Note though that the limit is not increasing for people who claim Child Tax Credit, even though the cap has been fixed all the way back to 2005 in that system. This unequal treatment means that the financial argument for tax credit claimants with childcare voluntarily moving to UC will be even stronger come July (for most claimants; it's important to note that exceptional circumstances can affect better-off/worse-off calculations).

We can use another worked example to see what the increased limit would means for a family with typical childcare costs, in terms of where the cut-off point for benefit entitlement will fall come July.

Take the case of a couple who own their own home (so do not get support with rent), who both work and who have one child in full-time nursery. We’ve assumed that they pay the national average amount for a full-time nursery place, which according to a survey by the charity Coram amounts to £14,836 per year (which exceeds even the higher cap the Chancellor has introduced).

Running through the numbers shows that, in 2022/23, eligibility for Universal Credit would run out for this couple when their earnings (between the two of them) reached £44,000 a year. However, from July when the childcare cap increases, and including the increase in benefit rates from April, the point where eligibility runs out will be when their joint earnings exceed £57,000 a year. That’s a very substantial increase in the earnings level where benefit entitlement is extinguished.

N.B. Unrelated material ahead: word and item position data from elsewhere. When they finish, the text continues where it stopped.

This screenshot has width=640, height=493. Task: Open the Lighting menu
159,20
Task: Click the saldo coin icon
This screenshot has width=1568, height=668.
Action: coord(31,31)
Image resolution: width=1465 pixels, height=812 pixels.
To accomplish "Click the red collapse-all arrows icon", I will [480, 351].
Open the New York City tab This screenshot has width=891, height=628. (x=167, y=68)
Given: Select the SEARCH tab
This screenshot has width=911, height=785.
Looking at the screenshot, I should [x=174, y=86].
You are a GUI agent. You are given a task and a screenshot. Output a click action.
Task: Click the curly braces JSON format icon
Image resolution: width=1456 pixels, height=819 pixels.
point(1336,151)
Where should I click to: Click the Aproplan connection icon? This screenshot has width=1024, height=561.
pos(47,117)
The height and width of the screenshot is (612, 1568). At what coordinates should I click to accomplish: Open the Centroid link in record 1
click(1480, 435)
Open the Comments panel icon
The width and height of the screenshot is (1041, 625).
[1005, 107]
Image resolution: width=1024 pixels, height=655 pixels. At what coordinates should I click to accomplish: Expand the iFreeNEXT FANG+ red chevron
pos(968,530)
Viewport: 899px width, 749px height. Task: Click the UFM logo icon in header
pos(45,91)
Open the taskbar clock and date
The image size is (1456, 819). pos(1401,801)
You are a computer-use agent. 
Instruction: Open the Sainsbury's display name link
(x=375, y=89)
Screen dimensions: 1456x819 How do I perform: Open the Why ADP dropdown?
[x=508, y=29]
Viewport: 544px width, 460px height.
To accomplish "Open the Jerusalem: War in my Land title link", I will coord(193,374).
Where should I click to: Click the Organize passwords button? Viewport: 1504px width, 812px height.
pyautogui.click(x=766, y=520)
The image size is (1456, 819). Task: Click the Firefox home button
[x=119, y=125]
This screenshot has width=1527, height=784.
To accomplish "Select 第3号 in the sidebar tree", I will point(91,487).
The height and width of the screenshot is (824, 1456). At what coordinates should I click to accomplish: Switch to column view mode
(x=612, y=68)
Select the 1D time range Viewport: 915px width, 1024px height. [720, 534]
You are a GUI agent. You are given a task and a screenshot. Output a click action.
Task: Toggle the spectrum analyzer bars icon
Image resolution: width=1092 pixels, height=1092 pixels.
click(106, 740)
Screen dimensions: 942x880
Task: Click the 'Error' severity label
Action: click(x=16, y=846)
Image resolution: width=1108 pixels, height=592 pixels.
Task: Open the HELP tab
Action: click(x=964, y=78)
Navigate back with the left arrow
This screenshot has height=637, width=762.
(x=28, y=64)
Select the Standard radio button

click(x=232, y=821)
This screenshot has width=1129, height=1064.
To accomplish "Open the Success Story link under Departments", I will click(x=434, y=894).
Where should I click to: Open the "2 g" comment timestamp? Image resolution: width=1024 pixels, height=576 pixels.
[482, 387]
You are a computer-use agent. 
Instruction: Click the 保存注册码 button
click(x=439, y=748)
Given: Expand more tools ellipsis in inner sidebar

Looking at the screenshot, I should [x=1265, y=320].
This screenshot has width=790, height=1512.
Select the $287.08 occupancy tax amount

Means-tested support is growing

Increasing benefits rates is the right thing to do, to prevent the poorest people in society falling ever further behind the rest, and the increase in benefits in April is to be applauded.

Similarly, the benefits system can be a good way of targeting support, in the case of today’s Budget targeting help on families with childcare costs on low(er) earnings. Of course it means more people will qualify for means-tested benefits than would otherwise be the case, but unless the public are willing to pay the price for universal benefits and services then we must accept that extended eligibility is the logical price for the current policy mix.